AgentSkillsCN

Backfill

回填

SKILL.md

Chronicle Backfill Skill

When to Use

Use this skill to annotate historical commits that don't have Chronicle annotations. This is useful when:

  • A repository is being onboarded to Chronicle for the first time
  • The post-commit hook wasn't installed for some commits
  • You want to fill annotation gaps for better chronicle contracts and chronicle history coverage

How to Backfill

1. Find unannotated commits

List recent commits and check which have annotations:

bash
# List last 20 commits with annotation status
for sha in $(git log --format='%H' -20); do
  if git notes --ref=refs/notes/chronicle show "$sha" 2>/dev/null | head -1 | grep -q chronicle; then
    echo "  annotated: $(git log --format='%h %s' -1 $sha)"
  else
    echo "UNANNOTATED: $(git log --format='%h %s' -1 $sha)"
  fi
done

2. For each unannotated commit

Read the diff and commit message to reconstruct intent:

bash
# See what changed
git show --stat <sha>
git log --format='%B' -1 <sha>
git diff <sha>~1..<sha>

Then read the file content at that commit for affected files:

bash
git show <sha>:src/path/to/file.rs

3. Write the annotation (v2 format)

Write narrative-first annotations. Most backfilled commits need only a summary:

bash
cat > /tmp/chronicle-annotate.json << 'EOF'
{
  "commit": "<full-sha>",
  "summary": "Reconstructed: <what the commit does based on diff and message>"
}
EOF
git chronicle annotate --live < /tmp/chronicle-annotate.json

For commits with non-obvious behavior, add markers:

bash
cat > /tmp/chronicle-annotate.json << 'EOF'
{
  "commit": "<full-sha>",
  "summary": "Reconstructed: adds retry logic with exponential backoff for API calls",
  "motivation": "Inferred from commit message: API was returning intermittent 503 errors",
  "markers": [
    {
      "file": "src/api/client.rs",
      "anchor": {"unit_type": "function", "name": "retry_request"},
      "kind": {"type": "contract", "description": "Inferred: max retry count must not exceed 5 to avoid rate limiting", "source": "inferred"}
    }
  ]
}
EOF
git chronicle annotate --live < /tmp/chronicle-annotate.json

Or use the automated batch backfill:

bash
git chronicle backfill --limit 20

Quality Guidelines

Be honest about uncertainty. Backfilled annotations are reconstructed from diffs and commit messages, not from firsthand knowledge. Use language that signals this:

  • Summary: "Reconstructed from diff: appears to..." or "Based on commit message: ..."
  • Motivation: "Likely triggered by..." or "Inferred from the commit message: ..."
  • Contracts: use "source": "inferred" when deducing constraints from code patterns

Focus on narrative, not per-function details. The v2 schema is designed for commit-level stories. Don't try to annotate every function — focus on the overall intent and any genuinely non-obvious behavior.

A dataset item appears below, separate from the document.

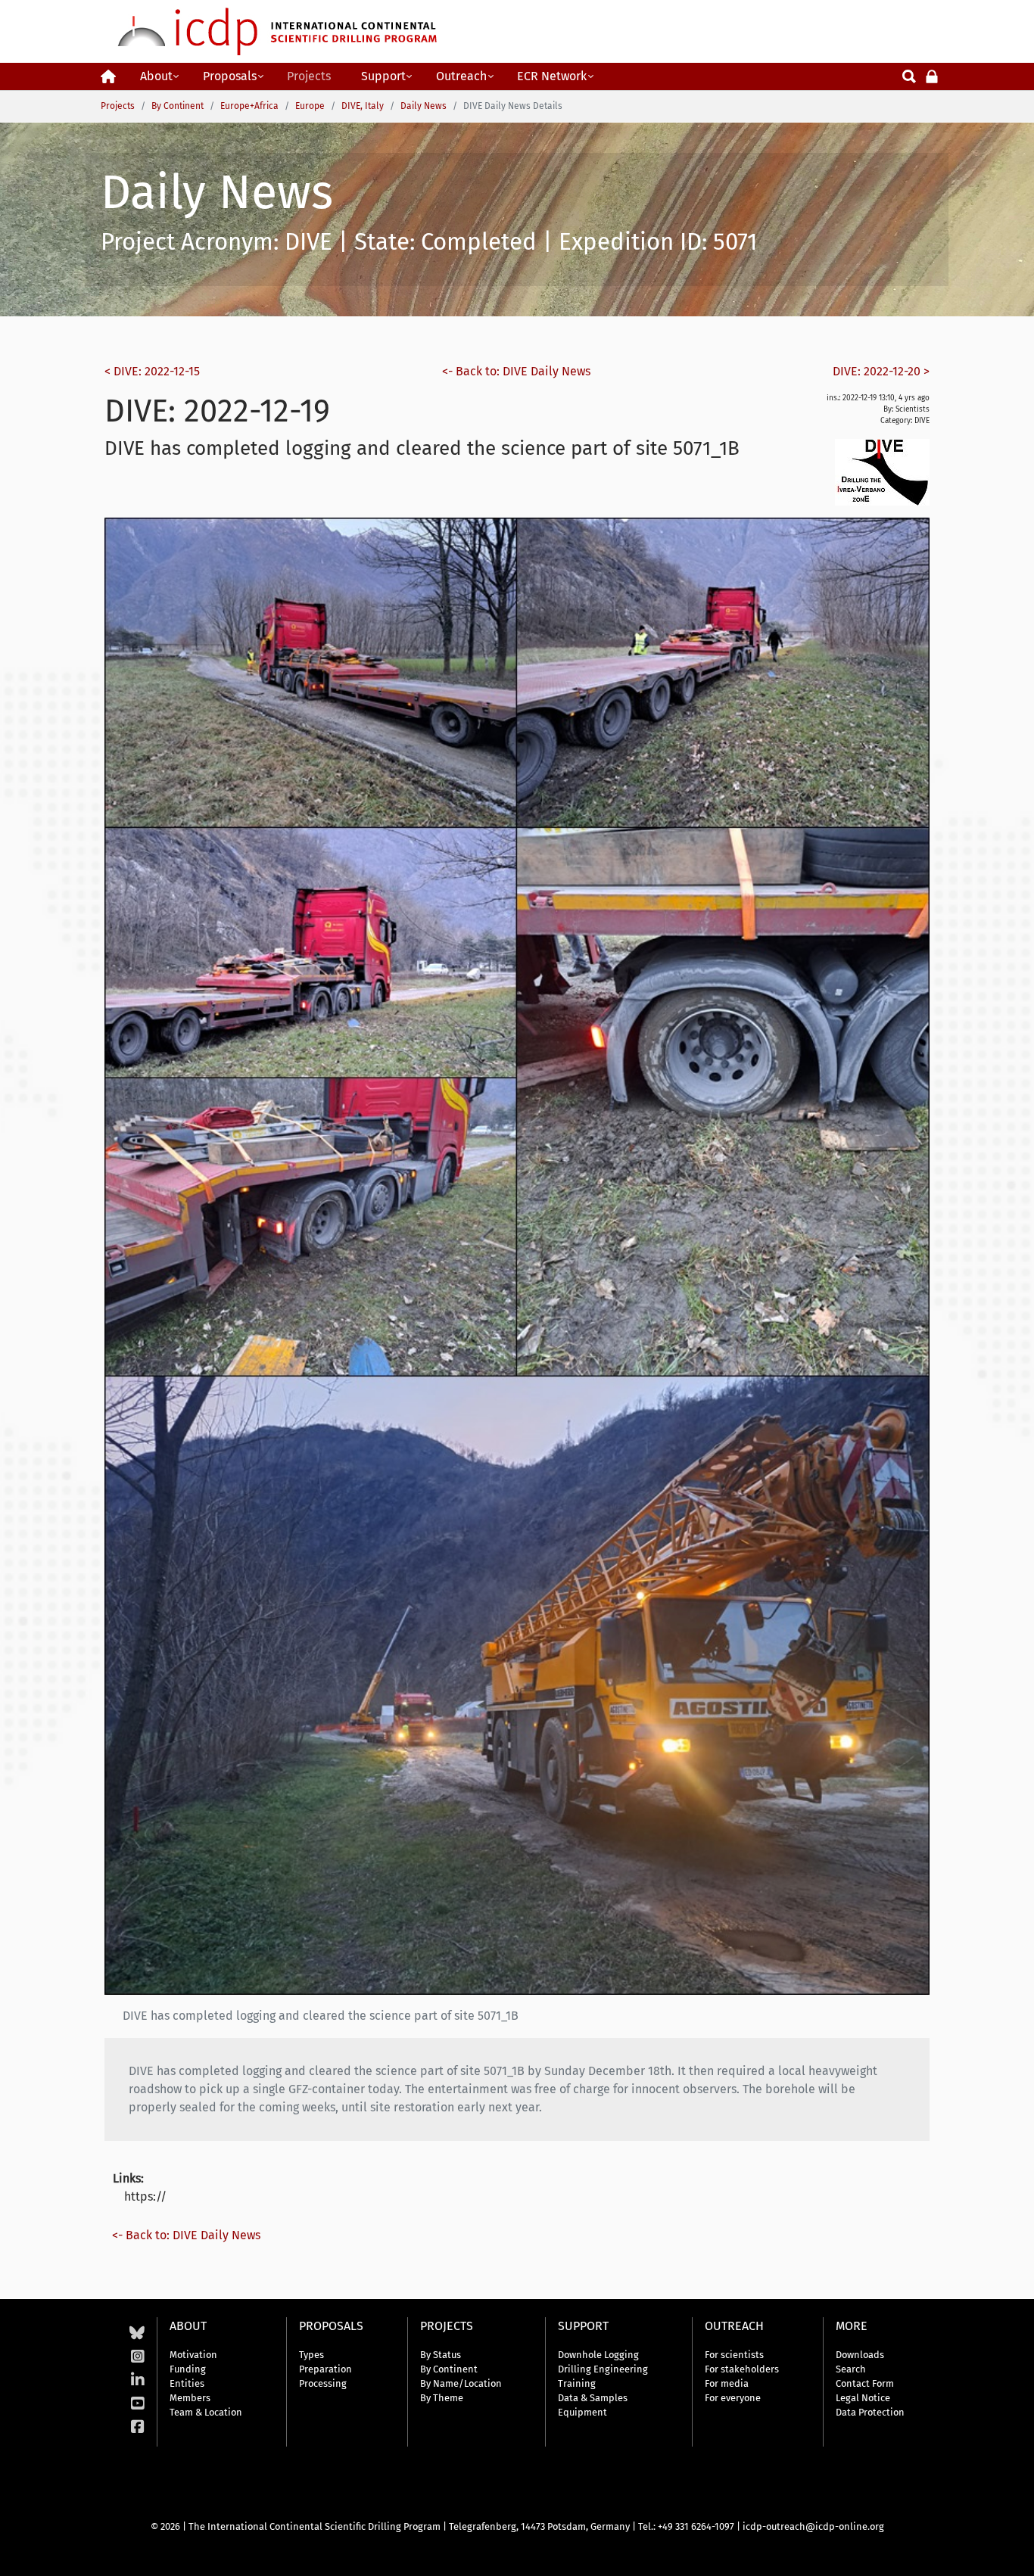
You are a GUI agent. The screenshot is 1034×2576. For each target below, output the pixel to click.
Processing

Work chronologically (oldest first) so later annotations can reference decisions established by earlier ones.

Skip these commits:

  • Merge commits with no manual conflict resolution
  • Commits that only change lockfiles (Cargo.lock, package-lock.json, etc.)
  • Commits that only change generated or vendored files
  • Commits with trivial formatting-only changes

Batch size: Process 5-10 commits per session to avoid context overflow. After each batch, verify with git chronicle contracts or git chronicle decisions that the annotations look reasonable.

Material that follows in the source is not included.